Professor Andrew Serdy, Professor of Public International Law and Ocean Governance, University of Southampton – Written evidence (UNC0004)
UNCLOS: fit for purpose in the 21st century?
01 November 2021
Executive summary:
In response to the International Relations and Defence Committee inquiry on ‘UNCLOS: fit for purpose in the 21st century?’ evidence and policy recommendations are provided in relation to the following questions:
- Climate change and the impact it has had/will have on the structures and provisions of UNCLOS (including trading routes, maritime boundaries, and the status of island ocean states)

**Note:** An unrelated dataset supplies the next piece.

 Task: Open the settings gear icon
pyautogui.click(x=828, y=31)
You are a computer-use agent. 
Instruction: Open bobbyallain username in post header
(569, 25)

- Regulation of access to economic resources, including on the deep seabed and in the water column, fishing, and the protection of resources such as undersea cables
The following recommendations are made:
Response author:
Professor Andrew Serdy: Professor of the Public International Law of the Sea at the University of Southampton. Professor Serdy was formerly an Executive Officer (i.e. deputy director) of the Sea Law, Environmental Law and Antarctic Policy Section in the Australian Government Department of Foreign Affairs and Trade where he acted as legal advisor to multiple Australian delegations to the Commission for the Conservation of Southern Bluefin Tuna, the Indian Ocean Tuna Commission and other international meetings, and drafted the executive summary and other legally significant parts of Australia’s 2004 submission to the Commission on the Limits of the Continental Shelf on the outer limits of Australia’s continental shelf beyond 200 nautical miles from the territorial sea baseline. Since becoming an academic he has acted as consultant to the Government of Canada and the Food and Agriculture Organization of the United Nations.
Citation:
A. Serdy (2021) A Response to: UNCLOS: fit for purpose in the 21st century? – A call for evidence from the International Relations and Defence Committee.
Question 3: How is UNCLOS enforced and how successful is its enforcement? How successful is dispute resolution under UNCLOS?
1. Enforcement is a weak point of all international law. If the term “successful” used in this question focuses on the ability to persuade or compel a delinquent country to return to compliance with its treaty and other obligations, then UNCLOS has relatively stronger tools for this than most of international law, which is marked by the absence of an international equivalent of a police force and the jurisdiction of international courts and tribunals being ultimately always founded on consent. The more or less compulsory dispute settlement mechanism of Part XV of UNCLOS is a considerable achievement and working reasonably well, despite the regrettable recent tendency of respondents not to appear and defend themselves. The low number of disputes since UNCLOS entered into force (not many more than 40, depending on how one counts them)[1] is a much better advertisement for the substantive rules of UNCLOS than the equivalent number of 600+ for the World Trade Organization which began at almost the same time. It suggests that UNCLOS rules are for the most part clear and realistic enough not to generate disputes at all, or when disputes do arise, they can be settled quickly before they become public through remedies being sought via litigation or arbitration under Part XV.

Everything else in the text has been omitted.